Being together, sensing together: on FORUM at the Biennale de la danse de Lyon 2025 ③
A three-part series reflecting on FORUM, a new initiative of the Biennale de la danse de Lyon, through a conversation with Angela Conquet, who served as both co-curator and coordinator.
In this final instalment, we begin with the word “hospitality”, posed as FORUM’s theme in its first year, and unpack the responsibilities that reside within curating—along with the questions it projects towards the future. (Read Part ② here.)
■ Hospitalities: generosity, and the tension it contains
FORUM took place at the Cité Internationale de la Gastronomie, in central Lyon—a cultural facility created through the renovation of a building that had functioned as a hospital for more than 800 years since the 12th century. In resonance with that history of care and welcome, the theme of the first FORUM was “hospitality.”
— How did “Hospitalités” (hospitalities, plural) emerge as the theme?
As we discussed the project, we kept in mind this double invitation structure: we were invited by the Biennale as curators who were to invite artists. From there, this questioning surfaced: what do we actually mean by “hospitality”? Because hospitality can mean so many things, including who does the “inviting.”
As curators, we hold responsibility towards the artists we invite. And because the Biennale ultimately presents the artists we chose to its audiences, we also carried responsibility to “land” that invitation appropriately within the Biennale.

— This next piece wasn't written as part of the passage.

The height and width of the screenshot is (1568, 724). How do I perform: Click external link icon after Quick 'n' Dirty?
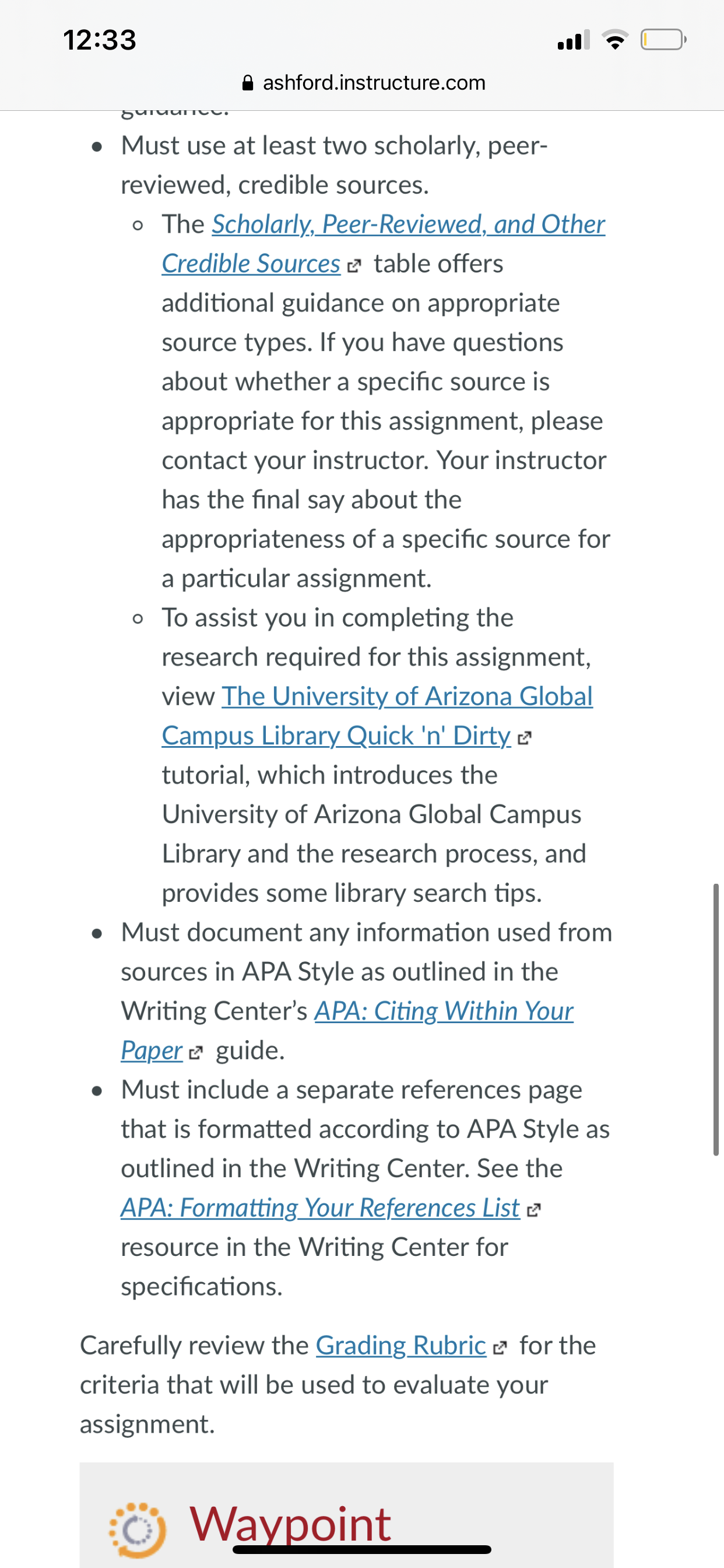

That is why was important to think about hospitality in the plural. In French, hospitalité shares an etymological root with hostilité, and hostis means also enemy or stranger. Hospitality contains a tension from the start. We were also attentive to the ambiguity of the word hôte: it means both to host and be hosted, host and guest. That double position—inviting while being invited, receiving while being received—was the core of the programme.
So we kept asking ourselves what was the invitation we were extending: is this truly hospitality, or is it becoming something else? Are we extracting and consuming? Is there anything that could be white saviourism or lesson giving? Who is being welcomed, who sets the conditions, and who might be excluded? And we also felt that contextualising the proposals so they could be received without misunderstanding was not the individual artist’s responsibility alone—it was a shared responsibility among everyone involved, including curators and communications teams.
When you used the word “generosity,” what I think we ultimately wanted was to pass generosity on: artists invited audiences into their practices with profound generosity, and we wanted to transmit that gesture as it was. To know each practice, and to experience how they intersect as a collective.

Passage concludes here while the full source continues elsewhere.